So, I do feel everything that you've written--intensely.
Having been more than 15 years (16 1/2 to be precise) since I lost my last sweet doggy girl, I was able to apply the denial that happy years with a loving dog provides. But, I do remember that 18 months of shear torture when, absolutely NOT ready to get another dog but only to grieve, I took very long walks on a isolated hiking/bike path when no one was around, listening to emotionally-charged music and screaming, crying, throwing things, or whatever else I felt inclined to do to "get it out." That I did it frequently for all those months shows it isn't easy nor miraculous, but it did help--ultimately. So that when I got the call from a local shelter that badly needed someone with herding dog experience to foster a rambunctious pup, I was prepared not to say "no." More than 15 years later from that "foster failure," here I am again.
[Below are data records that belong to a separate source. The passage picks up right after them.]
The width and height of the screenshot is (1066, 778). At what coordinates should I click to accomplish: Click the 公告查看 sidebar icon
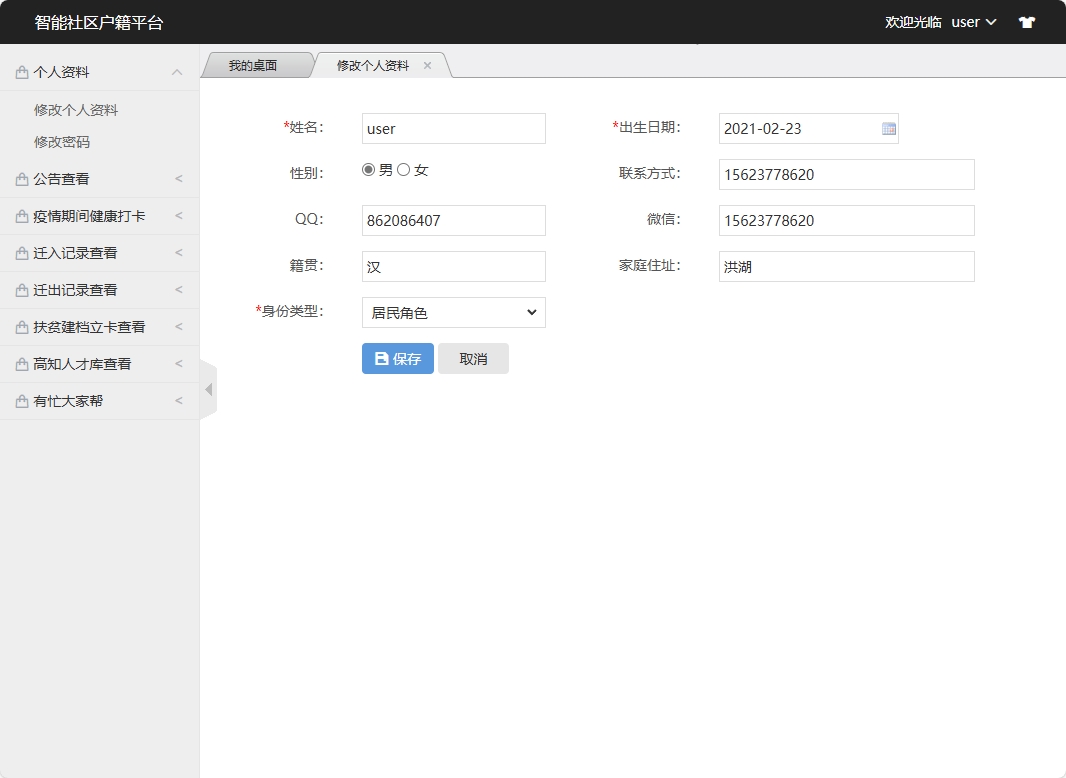point(20,179)
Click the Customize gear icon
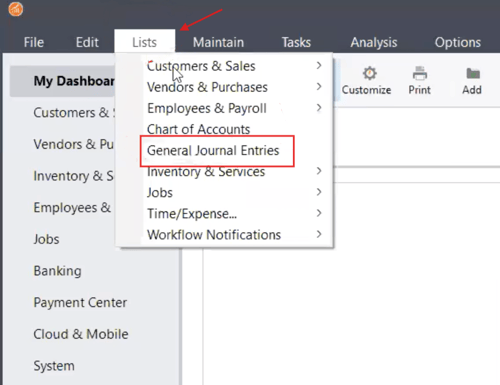 click(x=369, y=73)
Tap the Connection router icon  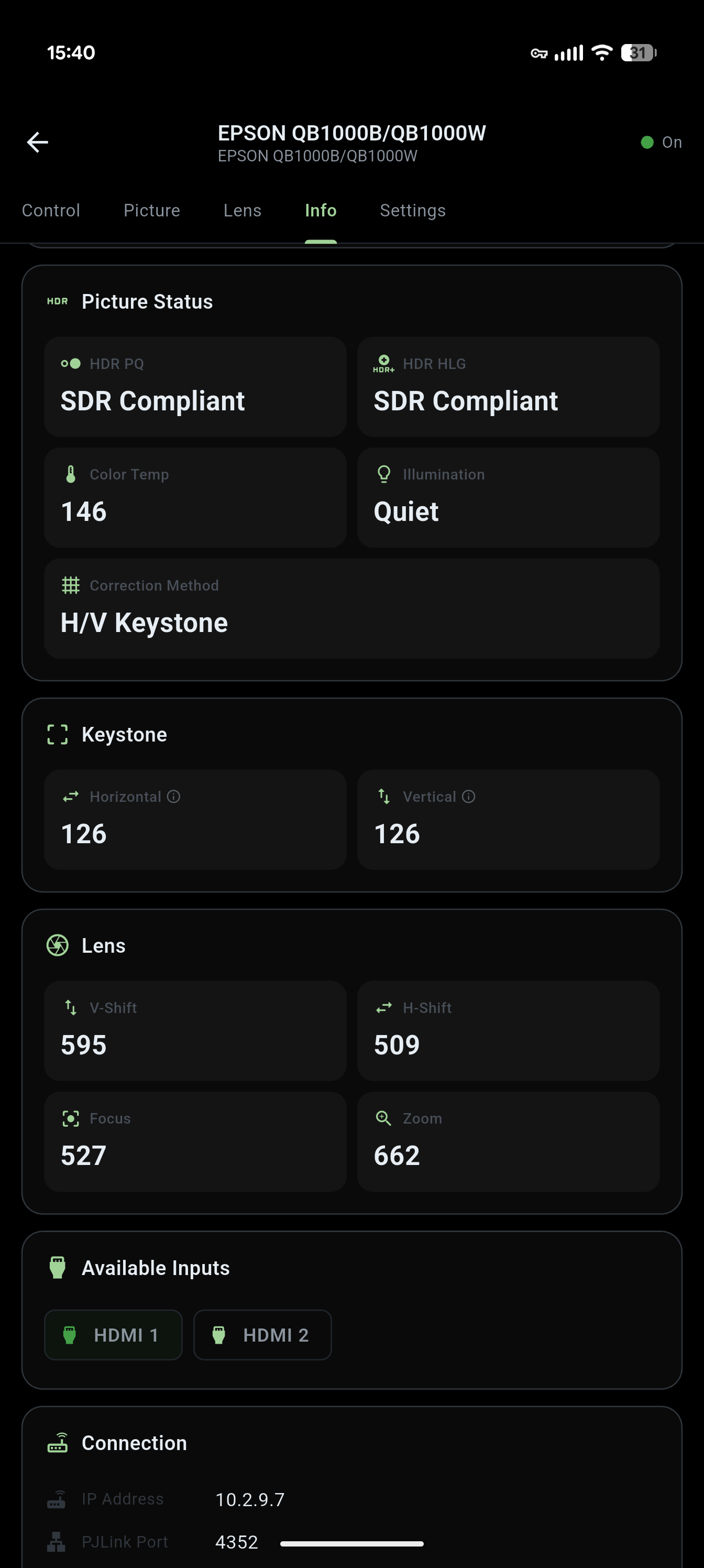[58, 1443]
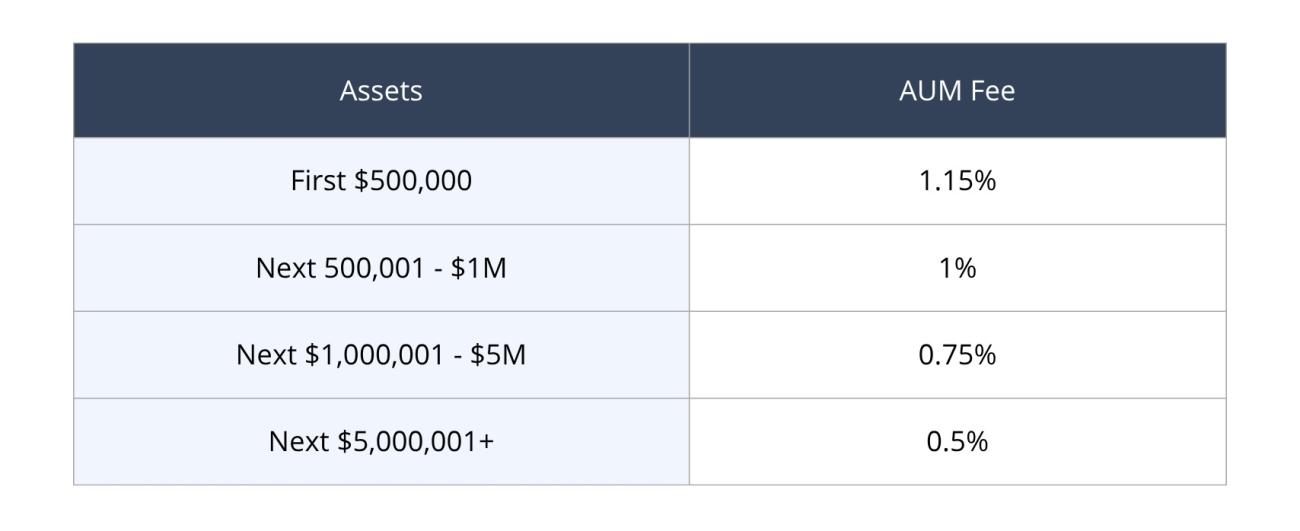Screen dimensions: 1300x531
Task: Select the 1% fee cell
Action: [x=957, y=268]
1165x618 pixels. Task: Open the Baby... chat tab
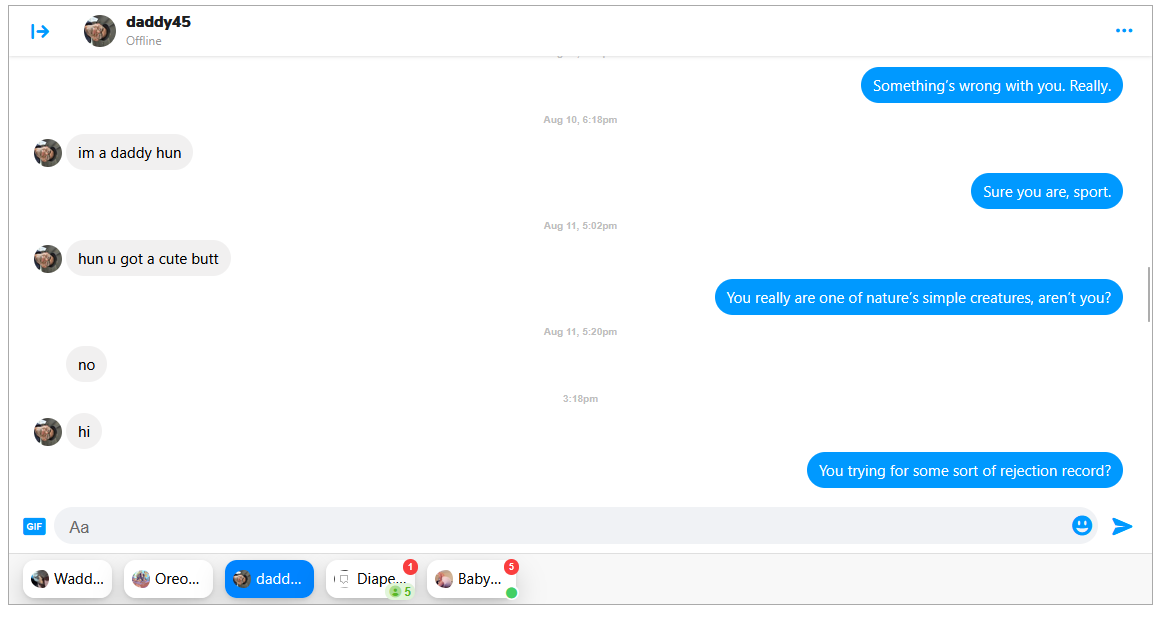(472, 579)
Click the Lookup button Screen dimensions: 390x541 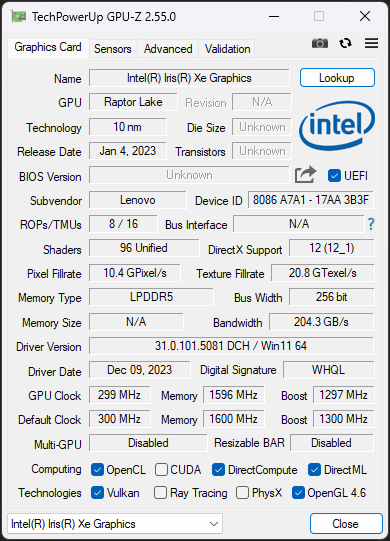click(x=337, y=78)
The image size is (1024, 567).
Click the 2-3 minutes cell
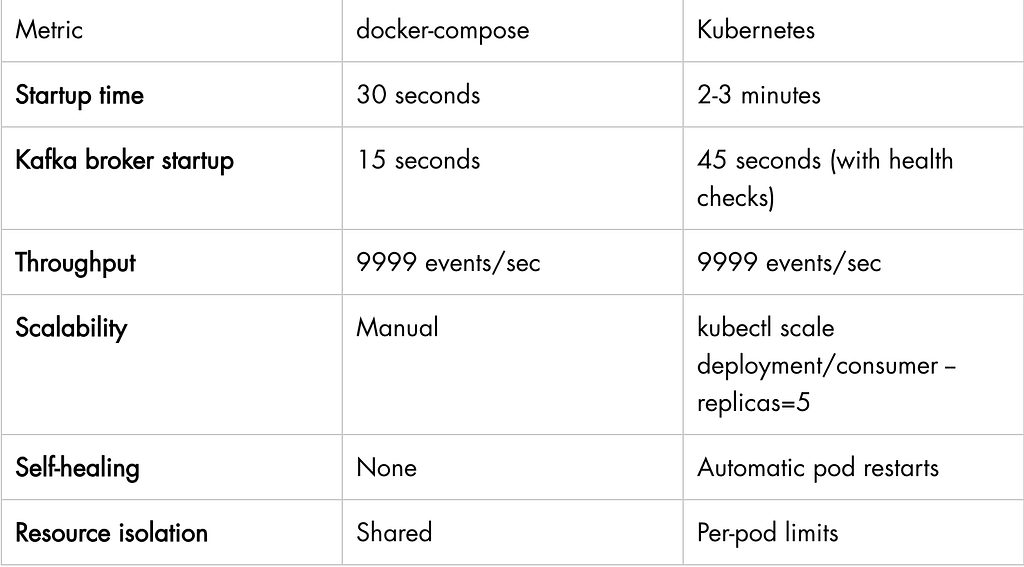(x=853, y=95)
One can prepare intellectually for such loss but emotionally? Hell no. So, I get where you are-- all too well. No platitudes from me. We all have to find our way through it. For me, though, knowing the pain I face only underscores how very important my current "pup" has been for me--as was my previous and all who came before. Our grief is our last tribute to them and all they brought to our lives.
May your pain decrease with time and be replaced by all those good memories. Perhaps then you will be able to feel the return of your dog's nudges and little licks to your face again and smile.